Nunca imagino que aquella caminata sería la última.
Fue la última vez que su padre la vio. Un coche BMW, robado días antes, circulaba por la zona. Dentro viajaban cuatro jóvenes.
La vieron caminando sola.
El coche se paró.
La secuestraron.
Nadie escuchó nada.
Nadie vio nada.
Se la llevaron hasta un descampado a las afueras de Pinedo, un lugar apartado donde el silencio era absoluto.
Allí la sometieron a una violencia que ninguna niña debería conocer nunca.
Golpes. Amenazas. Violaciones. Una tras otra.
La apuñalaron varias veces en el cuello.
Los gritos se perdieron entre la maleza y la soledad del lugar.

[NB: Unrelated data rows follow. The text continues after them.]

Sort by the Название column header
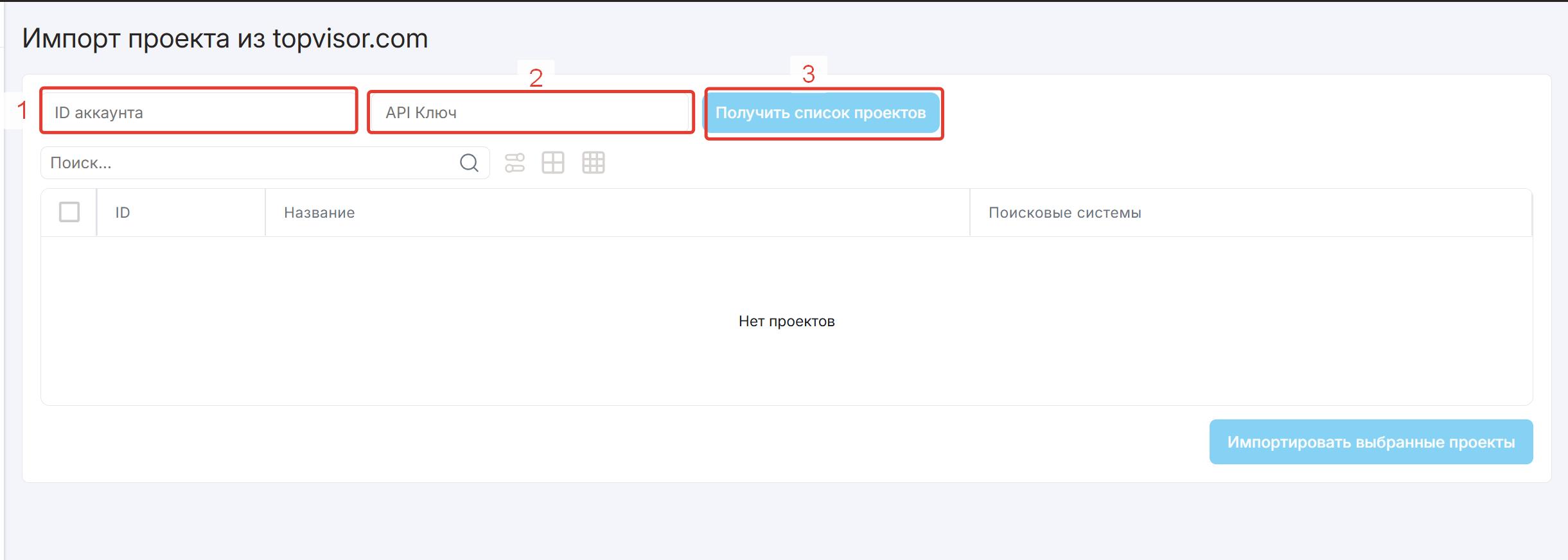This screenshot has height=560, width=1568. 319,213
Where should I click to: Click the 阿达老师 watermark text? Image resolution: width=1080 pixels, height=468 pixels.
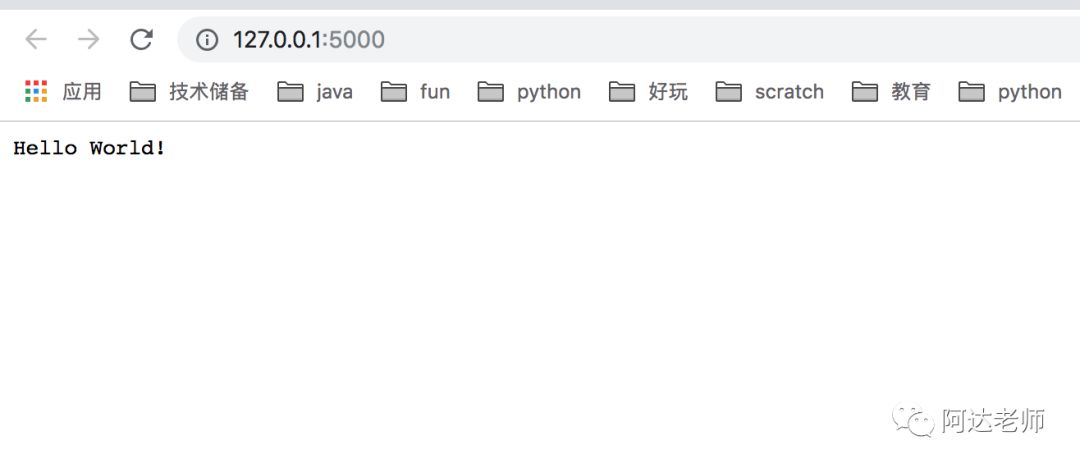click(993, 420)
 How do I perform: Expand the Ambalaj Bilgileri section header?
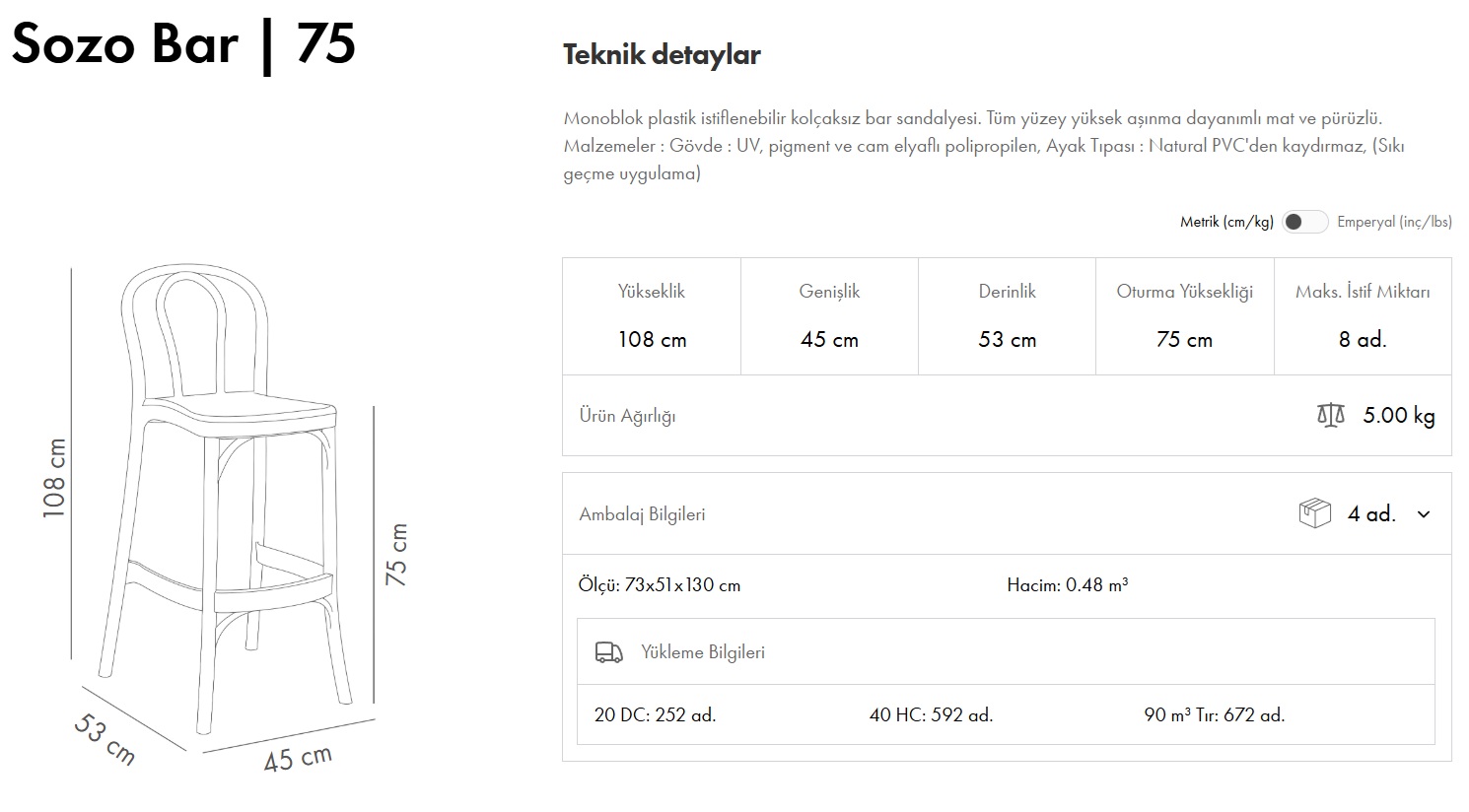click(x=643, y=514)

Hasta que la vida de Chuing se apagó.
Lejos de la carretera. Lejos de las casas. Todo terminó en ese descampado.
La noticia sacudió Pinedo y toda Valencia.

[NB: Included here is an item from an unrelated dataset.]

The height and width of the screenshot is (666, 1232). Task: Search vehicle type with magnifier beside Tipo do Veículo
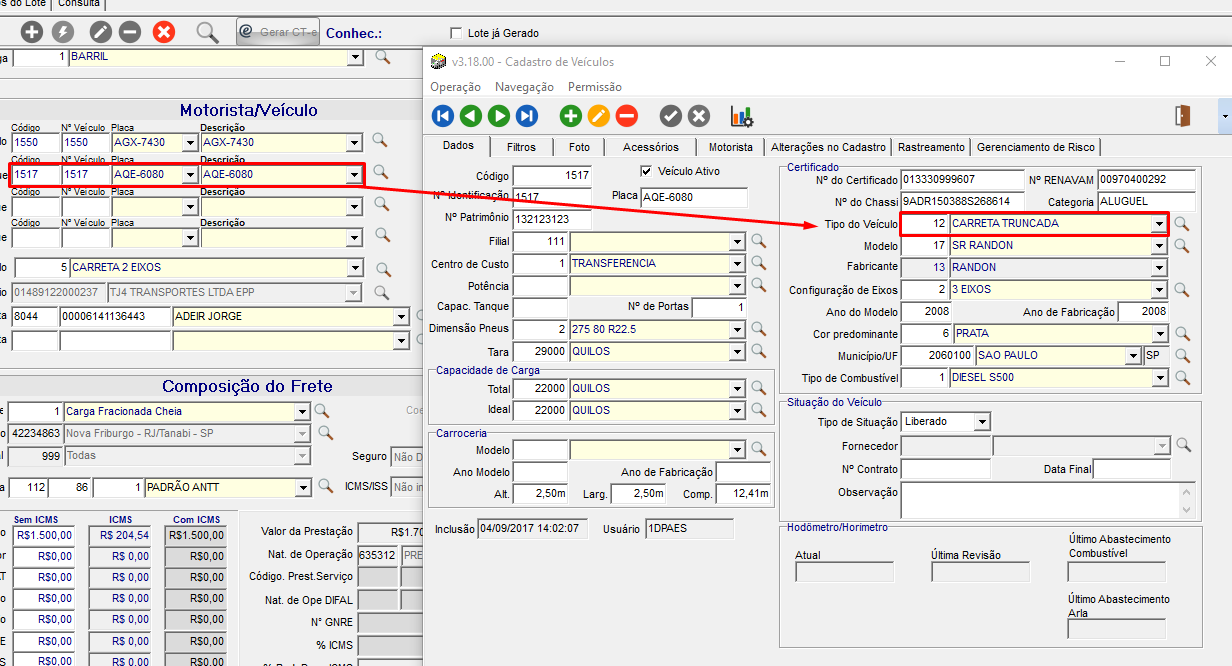[x=1182, y=224]
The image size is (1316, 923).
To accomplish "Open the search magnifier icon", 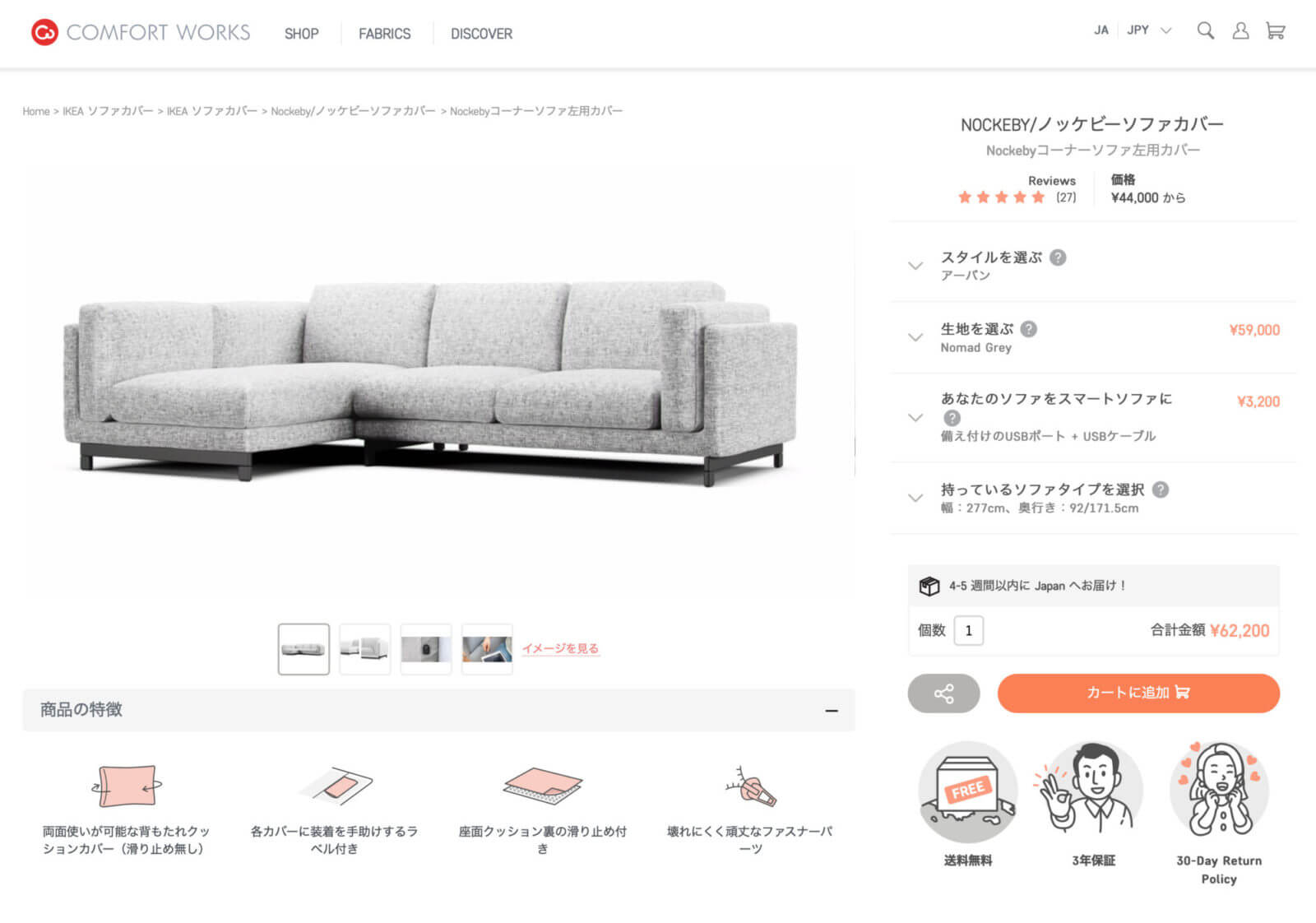I will pos(1206,31).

La Guardia Civil inició la investigación de inmediato.
Días después, llegó la primera detención.
Uno de los jóvenes implicados fue arrestado. Sus declaraciones llevaron a otro sospechoso.
Eran menores. Chicos de quince años.
Entonces surgió un dato aún más perturbador.
Semanas antes, habían sido detenidos por otra violación en Alboraya, Valencia.
Como no alcanzaban la edad penal, fueron recluidos en un centro de menores.
Escaparon poco tiempo después.
Chuing ya no estaba.
Su risa, sus pasos, su vida, se habían desvanecido en un descampado.
Catorce años.
Un coche robado.
Y una playa tranquila de Pinedo que quedó marcada para siempre por aquel horror. Aún hoy, muchos siguen haciéndose la misma pregunta: qué habría pasado si aquellos chicos no hubieran vuelto a la calle.